(Beginning of Data supplied)

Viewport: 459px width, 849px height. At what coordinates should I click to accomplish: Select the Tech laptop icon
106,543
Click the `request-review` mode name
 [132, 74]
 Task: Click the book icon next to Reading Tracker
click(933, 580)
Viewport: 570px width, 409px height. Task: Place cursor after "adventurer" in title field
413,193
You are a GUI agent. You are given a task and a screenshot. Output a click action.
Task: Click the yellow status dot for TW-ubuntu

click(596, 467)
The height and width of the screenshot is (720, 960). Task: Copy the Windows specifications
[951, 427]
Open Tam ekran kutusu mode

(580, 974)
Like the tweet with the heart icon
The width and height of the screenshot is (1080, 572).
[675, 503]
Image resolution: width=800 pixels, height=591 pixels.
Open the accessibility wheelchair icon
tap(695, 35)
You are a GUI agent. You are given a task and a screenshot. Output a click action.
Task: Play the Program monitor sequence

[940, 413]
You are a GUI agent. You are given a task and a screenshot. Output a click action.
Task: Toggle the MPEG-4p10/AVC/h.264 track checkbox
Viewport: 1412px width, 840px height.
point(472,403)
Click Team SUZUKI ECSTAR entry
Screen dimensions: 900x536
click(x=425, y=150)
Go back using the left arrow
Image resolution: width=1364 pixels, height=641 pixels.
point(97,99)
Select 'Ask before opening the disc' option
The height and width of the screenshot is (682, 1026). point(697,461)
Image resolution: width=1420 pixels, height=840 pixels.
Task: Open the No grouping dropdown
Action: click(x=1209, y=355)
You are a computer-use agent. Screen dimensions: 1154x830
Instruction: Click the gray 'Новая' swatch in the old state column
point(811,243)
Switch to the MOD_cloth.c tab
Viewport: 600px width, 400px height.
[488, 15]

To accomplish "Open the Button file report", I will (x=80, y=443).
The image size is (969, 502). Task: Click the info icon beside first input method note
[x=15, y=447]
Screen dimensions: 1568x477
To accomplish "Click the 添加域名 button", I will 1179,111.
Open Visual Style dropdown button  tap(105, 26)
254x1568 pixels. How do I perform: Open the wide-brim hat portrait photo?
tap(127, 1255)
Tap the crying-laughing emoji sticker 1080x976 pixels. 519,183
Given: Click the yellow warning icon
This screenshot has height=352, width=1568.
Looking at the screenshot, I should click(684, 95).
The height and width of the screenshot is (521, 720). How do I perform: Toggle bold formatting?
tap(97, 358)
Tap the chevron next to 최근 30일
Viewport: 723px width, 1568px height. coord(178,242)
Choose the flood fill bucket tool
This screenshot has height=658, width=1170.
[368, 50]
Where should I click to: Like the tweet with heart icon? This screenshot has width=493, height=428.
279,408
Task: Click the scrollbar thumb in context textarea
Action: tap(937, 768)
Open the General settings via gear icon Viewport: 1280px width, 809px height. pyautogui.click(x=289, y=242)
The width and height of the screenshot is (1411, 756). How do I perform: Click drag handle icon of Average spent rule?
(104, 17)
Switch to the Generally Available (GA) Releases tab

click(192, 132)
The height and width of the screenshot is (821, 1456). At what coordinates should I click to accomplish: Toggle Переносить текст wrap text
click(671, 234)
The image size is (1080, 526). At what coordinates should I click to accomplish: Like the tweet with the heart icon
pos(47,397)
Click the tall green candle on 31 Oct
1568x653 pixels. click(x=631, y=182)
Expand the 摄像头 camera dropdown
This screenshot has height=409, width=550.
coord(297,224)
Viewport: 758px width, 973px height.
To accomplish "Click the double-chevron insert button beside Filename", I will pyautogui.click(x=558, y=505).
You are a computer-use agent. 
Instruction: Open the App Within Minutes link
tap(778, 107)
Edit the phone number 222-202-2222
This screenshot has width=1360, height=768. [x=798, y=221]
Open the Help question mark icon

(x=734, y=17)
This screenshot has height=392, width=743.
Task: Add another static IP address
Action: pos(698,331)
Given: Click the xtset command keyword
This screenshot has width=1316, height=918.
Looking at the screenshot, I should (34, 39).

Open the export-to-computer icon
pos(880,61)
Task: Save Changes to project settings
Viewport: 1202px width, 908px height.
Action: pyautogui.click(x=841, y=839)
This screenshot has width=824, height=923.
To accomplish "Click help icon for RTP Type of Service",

(End of Data supplied)

Retype the records above without changing a single word.

Viewport: 459px width, 849px height. At what coordinates should I click to accomplish: Select the Tech laptop icon
106,543
Click the `request-review` mode name
 [132, 74]
 Task: Click the book icon next to Reading Tracker
click(933, 580)
Viewport: 570px width, 409px height. Task: Place cursor after "adventurer" in title field
413,193
You are a GUI agent. You are given a task and a screenshot. Output a click action.
Task: Click the yellow status dot for TW-ubuntu

click(596, 467)
The height and width of the screenshot is (720, 960). Task: Copy the Windows specifications
[951, 427]
Open Tam ekran kutusu mode

(580, 974)
Like the tweet with the heart icon
The width and height of the screenshot is (1080, 572).
[675, 503]
Image resolution: width=800 pixels, height=591 pixels.
Open the accessibility wheelchair icon
tap(695, 35)
You are a GUI agent. You are given a task and a screenshot. Output a click action.
Task: Play the Program monitor sequence

[940, 413]
You are a GUI agent. You are given a task and a screenshot. Output a click action.
Task: Toggle the MPEG-4p10/AVC/h.264 track checkbox
Viewport: 1412px width, 840px height.
point(472,403)
Click Team SUZUKI ECSTAR entry
Screen dimensions: 900x536
click(x=425, y=150)
Go back using the left arrow
Image resolution: width=1364 pixels, height=641 pixels.
point(97,99)
Select 'Ask before opening the disc' option
The height and width of the screenshot is (682, 1026). point(697,461)
Image resolution: width=1420 pixels, height=840 pixels.
Task: Open the No grouping dropdown
Action: click(x=1209, y=355)
You are a computer-use agent. Screen dimensions: 1154x830
Instruction: Click the gray 'Новая' swatch in the old state column
point(811,243)
Switch to the MOD_cloth.c tab
Viewport: 600px width, 400px height.
[488, 15]

To accomplish "Open the Button file report", I will (x=80, y=443).
The image size is (969, 502). Task: Click the info icon beside first input method note
[x=15, y=447]
Screen dimensions: 1568x477
To accomplish "Click the 添加域名 button", I will 1179,111.
Open Visual Style dropdown button  tap(105, 26)
254x1568 pixels. How do I perform: Open the wide-brim hat portrait photo?
tap(127, 1255)
Tap the crying-laughing emoji sticker 1080x976 pixels. 519,183
Given: Click the yellow warning icon
This screenshot has height=352, width=1568.
Looking at the screenshot, I should click(684, 95).
The height and width of the screenshot is (521, 720). How do I perform: Toggle bold formatting?
tap(97, 358)
Tap the chevron next to 최근 30일
Viewport: 723px width, 1568px height. coord(178,242)
Choose the flood fill bucket tool
This screenshot has height=658, width=1170.
[368, 50]
Where should I click to: Like the tweet with heart icon? This screenshot has width=493, height=428.
279,408
Task: Click the scrollbar thumb in context textarea
Action: tap(937, 768)
Open the General settings via gear icon Viewport: 1280px width, 809px height. pyautogui.click(x=289, y=242)
The width and height of the screenshot is (1411, 756). How do I perform: Click drag handle icon of Average spent rule?
(104, 17)
Switch to the Generally Available (GA) Releases tab

click(192, 132)
The height and width of the screenshot is (821, 1456). At what coordinates should I click to accomplish: Toggle Переносить текст wrap text
click(671, 234)
The image size is (1080, 526). At what coordinates should I click to accomplish: Like the tweet with the heart icon
pos(47,397)
Click the tall green candle on 31 Oct
1568x653 pixels. click(x=631, y=182)
Expand the 摄像头 camera dropdown
This screenshot has height=409, width=550.
coord(297,224)
Viewport: 758px width, 973px height.
To accomplish "Click the double-chevron insert button beside Filename", I will pyautogui.click(x=558, y=505).
You are a computer-use agent. 
Instruction: Open the App Within Minutes link
tap(778, 107)
Edit the phone number 222-202-2222
This screenshot has width=1360, height=768. [x=798, y=221]
Open the Help question mark icon

(x=734, y=17)
This screenshot has height=392, width=743.
Task: Add another static IP address
Action: pos(698,331)
Given: Click the xtset command keyword
This screenshot has width=1316, height=918.
Looking at the screenshot, I should (34, 39).

Open the export-to-computer icon
pos(880,61)
Task: Save Changes to project settings
Viewport: 1202px width, 908px height.
Action: pyautogui.click(x=841, y=839)
This screenshot has width=824, height=923.
To accomplish "Click help icon for RTP Type of Service",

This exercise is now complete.